When you’re immersed in this kind of a working environment, always striving and aiming for perfection, it is very difficult for the mind-set not to also spill over into your personal life. 

But what if we shifted our definition of success away from status and more towards finding joy, purpose and meaning in our daily lives, from a number of different sources? 

This will be different for everyone, we’re all individuals after all, so the remit of fulfilment will vary widely, but by focusing on a journey that encompasses growth, resilience and authenticity rather than focusing on the final destination we are more likely to build our self-esteem and wellbeing.

Balancing Ambition with Wellbeing

As I mentioned above, the professional environment encourages us to be ever striving for the next thing – next promotion, next pay rise, next opportunity – but this can come at the expense of our wellbeing and family life. 

Redefining success means prioritising our self-care, setting our boundaries and finding harmony between our professional and personal values.

Success is not Static, it is Dynamic and Evolving

Cultivating a growth mind-set is key as it allows us to see challenges as opportunities for learning, rather than threats that are potentially harmful and dangerous.
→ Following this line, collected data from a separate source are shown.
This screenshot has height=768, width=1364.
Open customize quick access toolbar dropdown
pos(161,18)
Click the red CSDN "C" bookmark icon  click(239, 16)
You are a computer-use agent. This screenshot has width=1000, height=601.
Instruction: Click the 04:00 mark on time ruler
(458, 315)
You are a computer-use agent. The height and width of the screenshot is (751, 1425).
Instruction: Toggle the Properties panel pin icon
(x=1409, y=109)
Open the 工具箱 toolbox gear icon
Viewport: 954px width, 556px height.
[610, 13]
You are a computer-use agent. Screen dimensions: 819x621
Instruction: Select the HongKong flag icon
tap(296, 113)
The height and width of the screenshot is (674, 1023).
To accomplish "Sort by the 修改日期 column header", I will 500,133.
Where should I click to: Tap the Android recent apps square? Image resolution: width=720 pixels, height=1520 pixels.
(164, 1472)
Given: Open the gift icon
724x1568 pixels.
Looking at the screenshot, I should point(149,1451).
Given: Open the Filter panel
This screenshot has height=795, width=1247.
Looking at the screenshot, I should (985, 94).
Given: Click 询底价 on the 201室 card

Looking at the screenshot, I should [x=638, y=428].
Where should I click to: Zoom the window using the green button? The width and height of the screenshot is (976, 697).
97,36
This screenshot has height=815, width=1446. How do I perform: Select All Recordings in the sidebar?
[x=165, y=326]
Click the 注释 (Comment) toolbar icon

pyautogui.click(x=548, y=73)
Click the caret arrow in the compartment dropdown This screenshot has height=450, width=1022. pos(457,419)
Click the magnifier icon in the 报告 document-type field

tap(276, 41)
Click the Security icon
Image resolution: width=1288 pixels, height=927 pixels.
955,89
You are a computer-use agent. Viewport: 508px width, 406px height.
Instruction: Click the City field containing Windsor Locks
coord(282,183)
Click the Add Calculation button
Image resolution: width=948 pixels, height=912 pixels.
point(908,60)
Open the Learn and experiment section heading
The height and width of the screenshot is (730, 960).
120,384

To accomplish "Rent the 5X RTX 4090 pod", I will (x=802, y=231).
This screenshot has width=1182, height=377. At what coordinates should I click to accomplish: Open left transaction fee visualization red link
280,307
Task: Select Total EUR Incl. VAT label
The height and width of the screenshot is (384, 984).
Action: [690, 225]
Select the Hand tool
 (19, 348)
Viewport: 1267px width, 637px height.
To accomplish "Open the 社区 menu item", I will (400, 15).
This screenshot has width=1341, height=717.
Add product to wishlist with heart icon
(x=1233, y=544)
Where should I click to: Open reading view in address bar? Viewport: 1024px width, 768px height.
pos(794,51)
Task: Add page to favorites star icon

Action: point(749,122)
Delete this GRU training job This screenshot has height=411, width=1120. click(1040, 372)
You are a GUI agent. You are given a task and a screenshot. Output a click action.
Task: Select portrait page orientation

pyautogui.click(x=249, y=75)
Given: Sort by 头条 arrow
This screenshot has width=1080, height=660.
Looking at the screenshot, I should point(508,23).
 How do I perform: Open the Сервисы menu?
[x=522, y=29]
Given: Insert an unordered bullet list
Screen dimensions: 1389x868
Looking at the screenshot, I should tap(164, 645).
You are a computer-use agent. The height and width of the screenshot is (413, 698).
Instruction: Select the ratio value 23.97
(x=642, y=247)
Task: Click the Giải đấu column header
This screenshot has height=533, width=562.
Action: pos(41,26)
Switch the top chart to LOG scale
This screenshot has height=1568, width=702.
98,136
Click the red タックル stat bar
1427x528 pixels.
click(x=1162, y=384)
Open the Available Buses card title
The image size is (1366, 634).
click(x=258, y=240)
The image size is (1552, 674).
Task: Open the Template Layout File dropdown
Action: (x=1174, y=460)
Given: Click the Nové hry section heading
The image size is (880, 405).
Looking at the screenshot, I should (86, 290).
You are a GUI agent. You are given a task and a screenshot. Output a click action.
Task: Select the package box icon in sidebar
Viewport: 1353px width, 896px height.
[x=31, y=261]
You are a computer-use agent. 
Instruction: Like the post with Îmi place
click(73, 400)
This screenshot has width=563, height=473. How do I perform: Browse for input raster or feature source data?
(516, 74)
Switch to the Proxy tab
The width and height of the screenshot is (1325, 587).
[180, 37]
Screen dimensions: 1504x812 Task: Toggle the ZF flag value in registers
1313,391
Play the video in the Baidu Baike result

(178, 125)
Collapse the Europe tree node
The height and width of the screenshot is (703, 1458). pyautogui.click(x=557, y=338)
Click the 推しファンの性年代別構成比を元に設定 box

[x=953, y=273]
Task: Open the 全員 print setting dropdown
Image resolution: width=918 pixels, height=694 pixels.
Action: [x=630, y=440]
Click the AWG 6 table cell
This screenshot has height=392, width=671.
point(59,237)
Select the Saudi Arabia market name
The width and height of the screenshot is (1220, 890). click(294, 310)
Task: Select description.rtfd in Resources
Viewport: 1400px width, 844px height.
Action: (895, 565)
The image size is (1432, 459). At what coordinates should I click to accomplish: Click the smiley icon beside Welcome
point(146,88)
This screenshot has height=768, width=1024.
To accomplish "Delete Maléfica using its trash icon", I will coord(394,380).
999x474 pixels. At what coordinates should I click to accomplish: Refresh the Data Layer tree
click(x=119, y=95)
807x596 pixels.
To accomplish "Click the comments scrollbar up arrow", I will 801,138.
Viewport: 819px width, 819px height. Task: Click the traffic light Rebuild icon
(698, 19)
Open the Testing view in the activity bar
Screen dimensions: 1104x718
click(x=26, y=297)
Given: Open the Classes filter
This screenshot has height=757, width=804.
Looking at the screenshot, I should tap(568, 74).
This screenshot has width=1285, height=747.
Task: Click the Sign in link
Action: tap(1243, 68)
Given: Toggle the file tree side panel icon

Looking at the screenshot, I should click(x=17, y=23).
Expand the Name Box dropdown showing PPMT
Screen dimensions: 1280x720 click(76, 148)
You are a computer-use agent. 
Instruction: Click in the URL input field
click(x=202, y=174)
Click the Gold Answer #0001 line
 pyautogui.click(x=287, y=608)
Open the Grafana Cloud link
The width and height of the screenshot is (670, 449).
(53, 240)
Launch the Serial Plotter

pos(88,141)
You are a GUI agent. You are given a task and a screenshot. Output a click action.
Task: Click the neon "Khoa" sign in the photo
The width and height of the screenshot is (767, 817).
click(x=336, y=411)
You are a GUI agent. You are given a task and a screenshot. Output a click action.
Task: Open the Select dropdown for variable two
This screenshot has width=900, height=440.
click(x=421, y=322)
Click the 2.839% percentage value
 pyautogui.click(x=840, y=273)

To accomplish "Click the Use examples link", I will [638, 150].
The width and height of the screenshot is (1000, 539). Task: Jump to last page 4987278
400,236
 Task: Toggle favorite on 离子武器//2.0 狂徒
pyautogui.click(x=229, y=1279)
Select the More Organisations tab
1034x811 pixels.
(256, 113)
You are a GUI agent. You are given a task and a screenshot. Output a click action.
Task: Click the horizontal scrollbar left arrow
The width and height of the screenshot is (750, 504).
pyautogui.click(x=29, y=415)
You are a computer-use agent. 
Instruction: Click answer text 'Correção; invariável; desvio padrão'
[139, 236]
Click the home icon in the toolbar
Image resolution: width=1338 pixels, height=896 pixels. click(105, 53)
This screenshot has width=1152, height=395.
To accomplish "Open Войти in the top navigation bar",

Instead of ruminating on setbacks and fusing with the story that our mind gives us (“you’re a failure), when we develop a growth mind-set we can approach setbacks with curiosity and resilience, reframing them as stepping stones to progress.

Embracing Authenticity

It’s worth reflecting on whether or not, if we are striving for success, we are travelling in line with our values whenever we are trying to conform to societal expectations. 

When we’re chasing external validation, are we really truly being our authentic selves? 

Authentic success is about embracing our unique individuality and living in line with our values, passions and strengths. We are more likely to have a fulfilling, meaningful and purposeful life if we embrace authenticity.

Finding Fulfilment in Motherhood

Despite a lot of progress since our parents’ generation, the role of motherhood, and actually caring roles in general, are still woefully undervalued. 

It’s important that we, ourselves, recognise the immense value of motherhood and one of the things that we can do to help with that is to celebrate the everyday moments of connection with our children…even the seemingly mundane. 

It may not feel like it at the time but they really do change and grow up so very quickly, so when they are driving you up the wall repeatedly saying “why?” in response to everything you tell them, take a second to pause and really drink in that present moment…because one day you will be nostalgic for these times.

Motherhood is a profoundly transformative experience but it can be easy to forget, in the grind of daily life, what a privilege it is to be nurturing and shaping the next generation whilst we are also pursuing our own passions and aspirations. 

 Creating a Personal Definition of Success

Ultimately, we are all individuals and there is no one single definition of success. We all have different values and ideals, and motherhood is a deeply personal journey. It takes courage to challenge societal norms and walk your own path, and introspection and self-discovery to work out what that path is. 

But throughout all of this, the most important aspect is to treat ourselves kindly and to remember to reserve some compassion for ourselves.